Rakan Zahawi, director of the University of Hawaii Manoa’s Harold L. Lyon Arboretum, said the proposed law would boost the prevalence of native plantings in a range of routine projects ranging from roadway mitigations to landfill closures. This, in turn, could improve the habitat for native fauna and help return Hawaii’s landscape to a more natural aesthetic.

“Native species are part of what makes Hawaii so unique,” Zahawi said. “If you take that away Hawaii is going to be just another tropical place with generic tropical plants from all over the place. Even today, when you walk outside in many parts of the state, what you’re actually looking at 90 percent of the time are plants that are not native to that island.”

Dubbed the endangered species capital of the world, Hawaii is home to hundreds of varieties of threatened plants and animals. All told, 130 of the state’s 1,360 native plant species have already gone extinct. There are 236 native plant species in Hawaii that each have fewer than 50 plants remaining in the wild.

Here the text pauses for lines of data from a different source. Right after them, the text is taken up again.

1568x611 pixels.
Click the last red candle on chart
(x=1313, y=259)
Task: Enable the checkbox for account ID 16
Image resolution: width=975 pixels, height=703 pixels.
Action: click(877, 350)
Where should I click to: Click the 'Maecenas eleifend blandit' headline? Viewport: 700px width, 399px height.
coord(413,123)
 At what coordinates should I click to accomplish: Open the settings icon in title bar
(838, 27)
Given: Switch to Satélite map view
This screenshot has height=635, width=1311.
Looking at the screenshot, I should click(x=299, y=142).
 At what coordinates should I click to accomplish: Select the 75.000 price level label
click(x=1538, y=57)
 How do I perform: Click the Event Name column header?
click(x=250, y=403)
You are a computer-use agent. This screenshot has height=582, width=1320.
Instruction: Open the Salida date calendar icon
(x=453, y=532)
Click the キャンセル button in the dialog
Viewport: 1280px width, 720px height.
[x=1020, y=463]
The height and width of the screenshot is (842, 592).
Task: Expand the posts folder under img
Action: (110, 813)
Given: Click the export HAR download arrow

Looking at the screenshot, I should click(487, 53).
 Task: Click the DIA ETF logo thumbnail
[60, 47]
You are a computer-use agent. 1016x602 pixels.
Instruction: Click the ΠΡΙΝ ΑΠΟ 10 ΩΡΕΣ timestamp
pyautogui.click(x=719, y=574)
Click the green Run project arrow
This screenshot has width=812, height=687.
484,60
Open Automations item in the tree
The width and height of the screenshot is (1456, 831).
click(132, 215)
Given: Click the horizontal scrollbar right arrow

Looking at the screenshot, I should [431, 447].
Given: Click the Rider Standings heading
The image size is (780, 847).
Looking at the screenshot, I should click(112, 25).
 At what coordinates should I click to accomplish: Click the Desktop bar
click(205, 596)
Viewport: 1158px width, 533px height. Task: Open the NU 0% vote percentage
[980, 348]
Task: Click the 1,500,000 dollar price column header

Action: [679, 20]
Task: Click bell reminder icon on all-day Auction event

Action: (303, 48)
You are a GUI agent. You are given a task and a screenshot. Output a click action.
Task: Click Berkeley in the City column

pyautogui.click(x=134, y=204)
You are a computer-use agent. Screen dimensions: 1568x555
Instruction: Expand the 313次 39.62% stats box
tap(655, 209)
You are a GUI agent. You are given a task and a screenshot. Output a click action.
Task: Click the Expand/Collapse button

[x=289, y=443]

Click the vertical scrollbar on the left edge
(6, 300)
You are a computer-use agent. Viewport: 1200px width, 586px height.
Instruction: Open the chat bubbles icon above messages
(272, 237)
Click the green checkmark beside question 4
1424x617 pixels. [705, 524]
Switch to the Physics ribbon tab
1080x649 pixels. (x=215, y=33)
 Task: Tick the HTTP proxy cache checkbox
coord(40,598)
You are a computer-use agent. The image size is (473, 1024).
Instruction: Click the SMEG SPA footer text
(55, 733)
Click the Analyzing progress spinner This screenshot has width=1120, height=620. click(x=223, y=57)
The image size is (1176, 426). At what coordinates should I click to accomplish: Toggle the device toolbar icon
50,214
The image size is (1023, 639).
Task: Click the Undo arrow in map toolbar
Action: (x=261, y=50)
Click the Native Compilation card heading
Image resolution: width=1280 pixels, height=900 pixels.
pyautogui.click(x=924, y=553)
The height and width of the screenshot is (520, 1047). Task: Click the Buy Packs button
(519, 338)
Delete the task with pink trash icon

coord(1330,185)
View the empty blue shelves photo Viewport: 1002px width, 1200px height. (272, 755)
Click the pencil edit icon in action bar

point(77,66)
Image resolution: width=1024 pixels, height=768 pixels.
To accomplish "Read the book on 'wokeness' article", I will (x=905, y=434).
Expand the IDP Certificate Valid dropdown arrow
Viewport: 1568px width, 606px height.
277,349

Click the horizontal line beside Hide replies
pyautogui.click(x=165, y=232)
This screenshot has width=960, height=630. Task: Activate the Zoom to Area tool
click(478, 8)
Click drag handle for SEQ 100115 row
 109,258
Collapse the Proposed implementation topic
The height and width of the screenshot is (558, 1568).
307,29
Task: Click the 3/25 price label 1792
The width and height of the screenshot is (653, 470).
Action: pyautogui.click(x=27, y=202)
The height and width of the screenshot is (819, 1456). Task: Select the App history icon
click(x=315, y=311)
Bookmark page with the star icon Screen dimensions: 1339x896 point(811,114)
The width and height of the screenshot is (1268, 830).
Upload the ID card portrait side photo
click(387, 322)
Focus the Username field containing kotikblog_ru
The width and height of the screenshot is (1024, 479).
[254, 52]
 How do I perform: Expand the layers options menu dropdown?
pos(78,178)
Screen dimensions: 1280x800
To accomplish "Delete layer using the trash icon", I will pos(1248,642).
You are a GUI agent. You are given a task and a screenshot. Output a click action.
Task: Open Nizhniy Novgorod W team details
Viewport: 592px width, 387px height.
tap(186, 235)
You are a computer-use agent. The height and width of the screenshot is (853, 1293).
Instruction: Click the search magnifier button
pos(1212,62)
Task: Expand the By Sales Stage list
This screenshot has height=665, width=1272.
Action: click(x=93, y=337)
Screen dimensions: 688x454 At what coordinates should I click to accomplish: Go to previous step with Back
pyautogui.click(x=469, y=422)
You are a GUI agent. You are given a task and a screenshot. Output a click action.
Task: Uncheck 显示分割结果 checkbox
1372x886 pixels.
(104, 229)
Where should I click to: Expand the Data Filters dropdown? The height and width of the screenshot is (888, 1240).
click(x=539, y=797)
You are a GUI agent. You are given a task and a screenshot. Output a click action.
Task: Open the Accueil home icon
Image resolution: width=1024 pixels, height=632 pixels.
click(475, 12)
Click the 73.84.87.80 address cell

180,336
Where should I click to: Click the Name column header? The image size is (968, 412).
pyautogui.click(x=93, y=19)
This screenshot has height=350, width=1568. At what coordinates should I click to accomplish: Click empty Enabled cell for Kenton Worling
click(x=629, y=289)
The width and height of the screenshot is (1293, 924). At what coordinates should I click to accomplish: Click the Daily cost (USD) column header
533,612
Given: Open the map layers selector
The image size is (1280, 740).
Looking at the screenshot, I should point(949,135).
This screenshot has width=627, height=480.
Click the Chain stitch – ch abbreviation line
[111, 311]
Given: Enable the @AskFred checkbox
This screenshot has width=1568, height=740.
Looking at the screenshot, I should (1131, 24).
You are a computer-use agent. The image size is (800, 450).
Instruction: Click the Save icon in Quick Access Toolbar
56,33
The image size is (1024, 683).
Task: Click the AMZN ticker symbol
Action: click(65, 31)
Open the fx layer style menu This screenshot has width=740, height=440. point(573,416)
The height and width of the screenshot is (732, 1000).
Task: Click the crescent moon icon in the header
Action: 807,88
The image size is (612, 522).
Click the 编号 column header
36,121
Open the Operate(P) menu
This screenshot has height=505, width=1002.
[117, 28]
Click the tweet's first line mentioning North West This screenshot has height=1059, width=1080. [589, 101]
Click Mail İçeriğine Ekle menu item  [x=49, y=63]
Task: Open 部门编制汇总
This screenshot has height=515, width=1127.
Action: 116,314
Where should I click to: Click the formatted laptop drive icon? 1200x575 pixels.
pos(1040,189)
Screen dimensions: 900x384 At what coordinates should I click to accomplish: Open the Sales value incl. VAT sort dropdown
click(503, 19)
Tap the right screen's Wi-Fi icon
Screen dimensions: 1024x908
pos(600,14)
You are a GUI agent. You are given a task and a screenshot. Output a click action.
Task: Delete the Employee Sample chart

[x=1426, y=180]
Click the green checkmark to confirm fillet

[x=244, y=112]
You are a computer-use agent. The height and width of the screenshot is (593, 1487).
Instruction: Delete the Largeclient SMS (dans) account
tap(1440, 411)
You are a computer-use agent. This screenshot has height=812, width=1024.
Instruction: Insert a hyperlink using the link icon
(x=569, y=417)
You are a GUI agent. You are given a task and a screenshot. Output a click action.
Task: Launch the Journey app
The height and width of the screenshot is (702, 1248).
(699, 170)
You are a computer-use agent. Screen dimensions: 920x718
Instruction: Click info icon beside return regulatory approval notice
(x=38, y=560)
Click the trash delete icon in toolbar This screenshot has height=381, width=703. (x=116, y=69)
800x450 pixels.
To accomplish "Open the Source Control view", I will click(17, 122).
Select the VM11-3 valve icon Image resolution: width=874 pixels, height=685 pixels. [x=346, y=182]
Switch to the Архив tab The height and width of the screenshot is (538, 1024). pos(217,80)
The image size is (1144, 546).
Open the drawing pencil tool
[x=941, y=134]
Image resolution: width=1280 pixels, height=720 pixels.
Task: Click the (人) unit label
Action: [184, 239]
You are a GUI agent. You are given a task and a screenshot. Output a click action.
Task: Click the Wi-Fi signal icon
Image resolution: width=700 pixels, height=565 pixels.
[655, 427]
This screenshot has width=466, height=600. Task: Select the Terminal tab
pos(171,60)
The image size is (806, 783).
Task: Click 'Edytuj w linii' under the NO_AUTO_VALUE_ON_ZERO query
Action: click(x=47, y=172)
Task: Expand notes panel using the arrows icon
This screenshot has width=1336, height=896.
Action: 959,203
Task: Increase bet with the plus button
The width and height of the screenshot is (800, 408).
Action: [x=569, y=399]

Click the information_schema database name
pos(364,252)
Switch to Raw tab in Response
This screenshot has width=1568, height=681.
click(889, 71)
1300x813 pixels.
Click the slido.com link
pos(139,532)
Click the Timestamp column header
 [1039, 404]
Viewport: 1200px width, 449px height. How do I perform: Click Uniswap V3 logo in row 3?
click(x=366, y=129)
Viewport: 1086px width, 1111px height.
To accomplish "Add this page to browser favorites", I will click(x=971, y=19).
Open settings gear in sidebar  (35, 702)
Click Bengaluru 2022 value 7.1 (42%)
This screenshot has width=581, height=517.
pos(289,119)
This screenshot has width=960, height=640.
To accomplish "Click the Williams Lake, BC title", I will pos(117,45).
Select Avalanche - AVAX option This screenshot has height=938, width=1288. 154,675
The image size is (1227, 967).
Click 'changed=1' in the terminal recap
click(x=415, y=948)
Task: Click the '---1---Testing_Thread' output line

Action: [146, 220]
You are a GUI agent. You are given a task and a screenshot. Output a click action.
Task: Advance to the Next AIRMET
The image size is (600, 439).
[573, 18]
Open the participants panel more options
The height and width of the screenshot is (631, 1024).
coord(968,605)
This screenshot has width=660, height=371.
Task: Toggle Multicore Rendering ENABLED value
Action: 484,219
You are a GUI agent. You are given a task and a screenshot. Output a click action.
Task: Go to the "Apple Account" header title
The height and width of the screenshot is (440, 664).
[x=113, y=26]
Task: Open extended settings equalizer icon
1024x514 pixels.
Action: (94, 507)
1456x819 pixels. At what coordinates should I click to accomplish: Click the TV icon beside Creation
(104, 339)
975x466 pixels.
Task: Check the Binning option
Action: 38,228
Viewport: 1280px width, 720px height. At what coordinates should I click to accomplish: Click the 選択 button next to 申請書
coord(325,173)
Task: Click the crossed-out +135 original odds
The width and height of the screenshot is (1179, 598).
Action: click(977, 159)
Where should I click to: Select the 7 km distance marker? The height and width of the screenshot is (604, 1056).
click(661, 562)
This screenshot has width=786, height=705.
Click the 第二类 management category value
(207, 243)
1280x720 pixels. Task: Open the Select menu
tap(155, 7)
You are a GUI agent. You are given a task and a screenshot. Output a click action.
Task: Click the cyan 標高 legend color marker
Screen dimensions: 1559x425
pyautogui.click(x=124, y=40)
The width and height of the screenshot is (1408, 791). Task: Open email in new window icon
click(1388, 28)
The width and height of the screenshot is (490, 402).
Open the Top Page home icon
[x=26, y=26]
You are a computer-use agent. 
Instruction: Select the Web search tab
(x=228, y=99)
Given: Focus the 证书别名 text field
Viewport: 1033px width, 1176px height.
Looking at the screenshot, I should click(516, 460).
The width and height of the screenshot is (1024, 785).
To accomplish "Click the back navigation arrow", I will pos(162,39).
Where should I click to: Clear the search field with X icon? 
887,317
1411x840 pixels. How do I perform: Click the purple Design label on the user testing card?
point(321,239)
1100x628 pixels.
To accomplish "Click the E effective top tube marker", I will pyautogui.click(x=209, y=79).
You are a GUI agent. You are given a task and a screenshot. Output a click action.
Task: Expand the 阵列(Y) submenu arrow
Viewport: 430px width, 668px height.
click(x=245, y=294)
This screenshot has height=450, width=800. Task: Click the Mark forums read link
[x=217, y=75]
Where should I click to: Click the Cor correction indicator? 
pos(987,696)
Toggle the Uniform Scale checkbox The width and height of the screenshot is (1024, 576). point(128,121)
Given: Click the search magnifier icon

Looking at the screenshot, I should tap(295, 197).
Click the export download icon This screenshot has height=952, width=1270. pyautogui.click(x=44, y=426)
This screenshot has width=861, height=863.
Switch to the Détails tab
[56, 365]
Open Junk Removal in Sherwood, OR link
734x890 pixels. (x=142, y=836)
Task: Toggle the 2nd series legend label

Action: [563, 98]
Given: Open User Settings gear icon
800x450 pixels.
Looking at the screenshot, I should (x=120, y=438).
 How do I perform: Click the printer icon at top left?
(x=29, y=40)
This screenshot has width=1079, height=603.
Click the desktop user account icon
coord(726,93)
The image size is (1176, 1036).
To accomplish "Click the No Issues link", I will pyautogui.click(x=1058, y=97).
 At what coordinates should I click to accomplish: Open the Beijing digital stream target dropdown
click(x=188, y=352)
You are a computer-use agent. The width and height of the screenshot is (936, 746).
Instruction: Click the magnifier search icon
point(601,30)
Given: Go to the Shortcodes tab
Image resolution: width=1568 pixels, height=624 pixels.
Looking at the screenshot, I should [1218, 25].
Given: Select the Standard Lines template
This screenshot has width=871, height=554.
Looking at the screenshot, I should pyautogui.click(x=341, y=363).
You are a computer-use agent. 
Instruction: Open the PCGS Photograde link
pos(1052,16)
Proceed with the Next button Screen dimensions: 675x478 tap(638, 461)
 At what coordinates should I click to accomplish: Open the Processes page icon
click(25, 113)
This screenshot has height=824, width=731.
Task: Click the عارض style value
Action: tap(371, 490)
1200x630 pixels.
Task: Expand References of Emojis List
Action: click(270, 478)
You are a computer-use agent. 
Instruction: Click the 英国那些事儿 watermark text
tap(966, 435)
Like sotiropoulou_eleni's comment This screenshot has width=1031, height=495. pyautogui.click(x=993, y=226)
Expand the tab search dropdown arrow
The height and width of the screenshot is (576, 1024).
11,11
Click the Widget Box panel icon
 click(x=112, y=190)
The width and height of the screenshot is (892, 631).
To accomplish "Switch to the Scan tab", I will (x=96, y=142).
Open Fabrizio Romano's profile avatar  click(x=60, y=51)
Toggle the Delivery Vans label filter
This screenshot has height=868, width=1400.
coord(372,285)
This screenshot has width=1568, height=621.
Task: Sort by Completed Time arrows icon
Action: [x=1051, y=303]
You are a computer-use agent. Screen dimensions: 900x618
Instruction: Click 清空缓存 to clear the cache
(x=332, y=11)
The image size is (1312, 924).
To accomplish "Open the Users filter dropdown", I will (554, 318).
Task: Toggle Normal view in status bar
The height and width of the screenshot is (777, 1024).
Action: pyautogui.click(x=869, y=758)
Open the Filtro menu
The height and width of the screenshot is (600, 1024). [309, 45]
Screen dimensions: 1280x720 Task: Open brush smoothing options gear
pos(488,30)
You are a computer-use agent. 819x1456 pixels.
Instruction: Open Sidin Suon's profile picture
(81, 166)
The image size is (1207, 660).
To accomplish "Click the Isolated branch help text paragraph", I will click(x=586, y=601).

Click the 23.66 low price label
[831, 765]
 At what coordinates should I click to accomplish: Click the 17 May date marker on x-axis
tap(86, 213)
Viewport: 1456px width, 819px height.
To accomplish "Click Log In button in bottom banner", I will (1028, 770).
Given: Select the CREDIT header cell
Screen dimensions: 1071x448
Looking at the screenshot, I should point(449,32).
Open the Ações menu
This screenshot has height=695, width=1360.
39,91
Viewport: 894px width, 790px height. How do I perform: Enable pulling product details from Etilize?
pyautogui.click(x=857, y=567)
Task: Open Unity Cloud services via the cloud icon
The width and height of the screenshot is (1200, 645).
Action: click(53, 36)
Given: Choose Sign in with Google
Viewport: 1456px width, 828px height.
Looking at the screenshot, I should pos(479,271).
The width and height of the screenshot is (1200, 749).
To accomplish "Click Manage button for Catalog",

The loss of even one of these native plant varieties could disrupt climate stabilization, inhibit food production, thwart medicinal discovery or endanger pollinators. 

Although plants comprise the majority of entries on the federal endangered species list, they garnered less than 4 percent of federal funding allocated for these species in 2011.

Tissue culture specimen in the Lyon Arboretum micropropagation laboratory, where tissue cultures of rare and threatened plant species are stored. Hawaii is home to more than half of the plants in the country protected under the federal Endangered Species Act. Contributed by: Scott Nishi

“Humans depend on plants for, well, everything,” said Dustin Wolkis, seed bank and laboratory manager at the National Tropical Botanical Garden on Kauai. “The air we breathe, the food that we eat, our medicine, our clothes, our building materials. Even with all of that, people just see plants as the green backdrop to the world.”

In the conservation world, there’s a term for this human bias: plant blindness.

During a political season of environmental regulatory rollbacks, Wolkis said the odds seem to be stacked against the legislation’s passage. 

Still, the proposal’s significance, he said, will more likely rest in its ability to compel public attention to native plants and their global importance.

“What happens if we lose one species out of a million?” Wolkis said. “Well, ecological relationships are so complicated that we don’t really know the answer to that yet, but it’s possible that one particular plant is the cure to a disease. It’s possible that if you lose a plant, you lose a pollinator and this trickle-down effect keeps going and going. You run the risk of losing all that much more that we don’t understand yet.”